Hibakusha – die cirka 340.000 explosionsgeschädigten Personen, die den Hiroshima oder Nagasaki Atombombenabwurf im August 1945 überlebten.
Mein Blogeintrag wird sich heute dem Atombombenabwurf auf Hiroshima und Nagasaki widmen. Der Eintrag wird zum Teil sehr faktisch, zum Teil aber auch sehr emotional sein. Mit dieser Mischung wird es mir vielleicht gelingen, dass Unvorstellbare etwas vorstellbarer zu machen.
Hiroshima und Nagasaki
Im 16. Jahrhundert um eine Burg gelegen entstand Hiroshima. Als Hiroshima 1889 einen Hafen baute bedeutete dies einen großen Aufschwung für die Stadt. 1894/1895 wurde die Stadt zum militärischen Zentrum des Kaiserreiches Japan. Bis zum zweiten Weltkrieg wuchs sie zur siebtgrößten Stadt Japans mit 350.000 Einwohnern.
Nagasaki wurde im 15. Jahrhundert als eine abgelegene eher unbedeutende Hafenstadt gegründet. Ende des 16. Jahrhunderts gewann sie zunehmend an Bedeutung, da viele Importe über Nagasaki abgewickelt wurden. Aufgrund verschiedener Kriege und Probleme mit den Herrschern verlor Nagasaki wieder stark an Bedeutung, was sich erst 1868 mit einer umfassenden Modernisierung zur Meiji Zeit wieder änderte. Nagasaki wurde wirtschaftlich wieder wichtig und im Schiffbau führend. Mit 240.000 Einwohnern wuchs die Stadt bis zum zweiten Weltkrieg zu beachtlicher Größe.
Am 6. August 1945 um 8:16 Uhr und zwei Sekunden detonierte in 580 Meter Höhe die Atombombe Little Boy über Hiroshima.
Am 9. August 1945 um 11:02 Uhr detonierte in 470 Meter Höhe die Atombombe Fat Man mehrere hundert Meter vom geplanten Abwurfpunkt (einer Rüstungsfirma) über einer Wohnsiedlung.
Die Zahlen:
Die Atombombe an sich
Eine Atombombe besitzt eine solche Kraft, wie wir alle sie uns nicht vorstellen können.
Wikipedia: "Die stärkste jemals explodierte Bombe war die sowjetische Zar-Bombe. Sie wurde am 30. Oktober 1961 bei einem atmosphärischen Atombombentest gezündet und setzte eine Energie von etwa 57.000 Kilotonnen (= 57 Megatonnen) TNT-Äquivalent frei. Zum Vergleich: die Hiroshima-Bombe hatte eine Sprengkraft von 13 Kilotonnen TNT."
Wer kann ich so was noch vorstellen? Was für eine Explosion es wohl ist, wenn 57.000.000.000 (fünfundsiebzieg Milliarden) Kilogramm TNT explodieren? Und nicht nur die Explosion an sich ist so verheerend, sondern auch alles was danach passiert.

◆ **Aufgabenstellung**:
**1)** Übersetzen Sie diesen Satz aus dem Blogeintrag ins Englische: „Am 6. August 1945 um 8:16 Uhr und zwei Sekunden detonierte in 580 Meter Höhe die Atombombe Little Boy über Hiroshima.“
**2)** Geben Sie den Abschnitt des Blogeintrags zwischen „Am 6. August“ und „nicht vorstellen können.“, beide eingeschlossen, wortgetreu wieder.
**3)** Erklären Sie anhand des Blogeintrags in ein bis drei Sätzen, weshalb Nagasaki gegen Ende des 16. Jahrhunderts an Bedeutung gewann.

◆ **Material**:
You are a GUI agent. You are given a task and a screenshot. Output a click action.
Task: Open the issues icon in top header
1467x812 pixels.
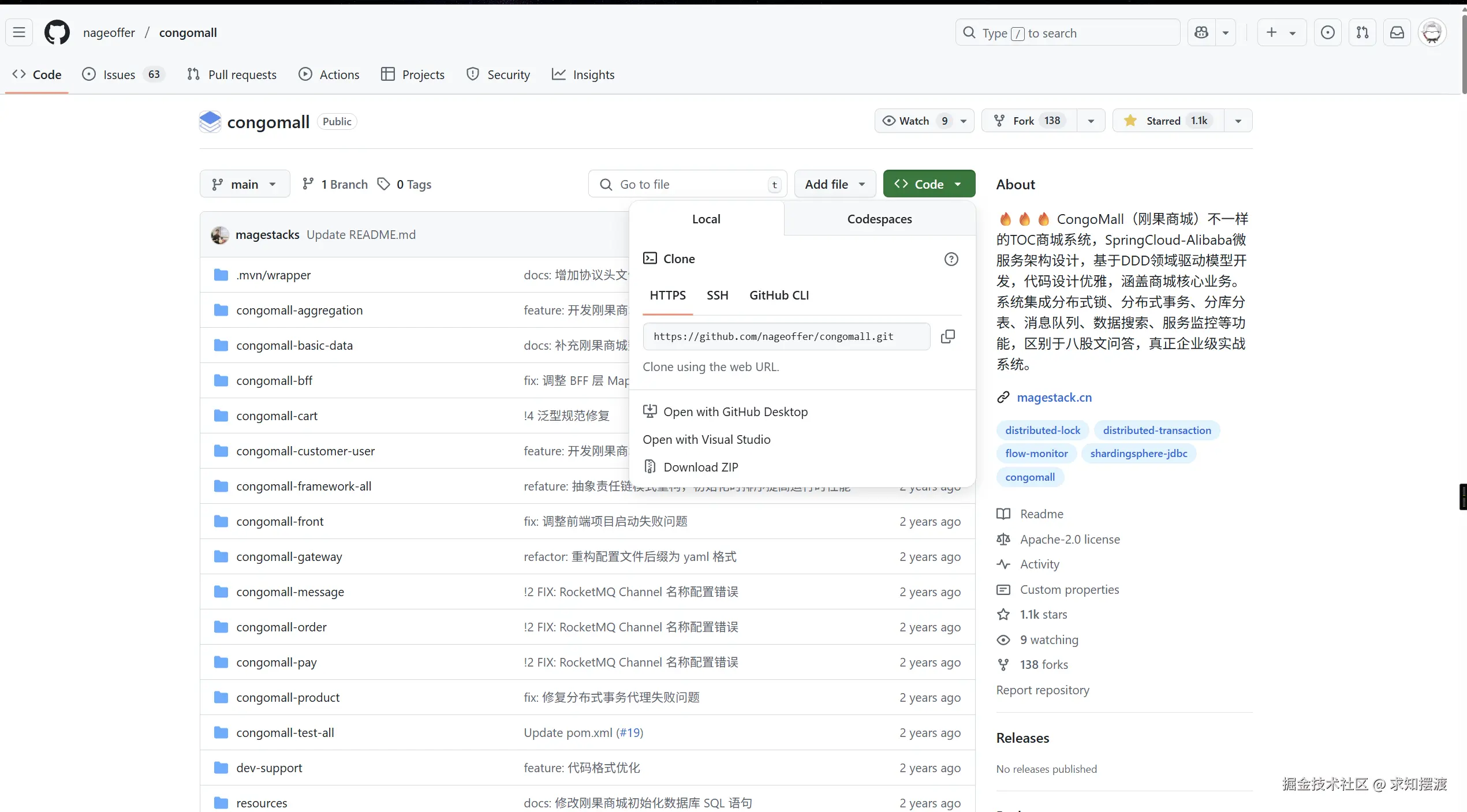1328,32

◆ **Vollständige Lösungen**:
**1)** On August 6, 1945, at 8:16 and two seconds, the atomic bomb Little Boy detonated over Hiroshima at an altitude of 580 meters.

**2)**
Am 6. August 1945 um 8:16 Uhr und zwei Sekunden detonierte in 580 Meter Höhe die Atombombe Little Boy über Hiroshima.
Am 9. August 1945 um 11:02 Uhr detonierte in 470 Meter Höhe die Atombombe Fat Man mehrere hundert Meter vom geplanten Abwurfpunkt (einer Rüstungsfirma) über einer Wohnsiedlung.
Die Zahlen:
Die Atombombe an sich
Eine Atombombe besitzt eine solche Kraft, wie wir alle sie uns nicht vorstellen können.

**3)** Nagasaki gewann gegen Ende des 16. Jahrhunderts zunehmend an Bedeutung, weil viele Importe über die Stadt abgewickelt wurden.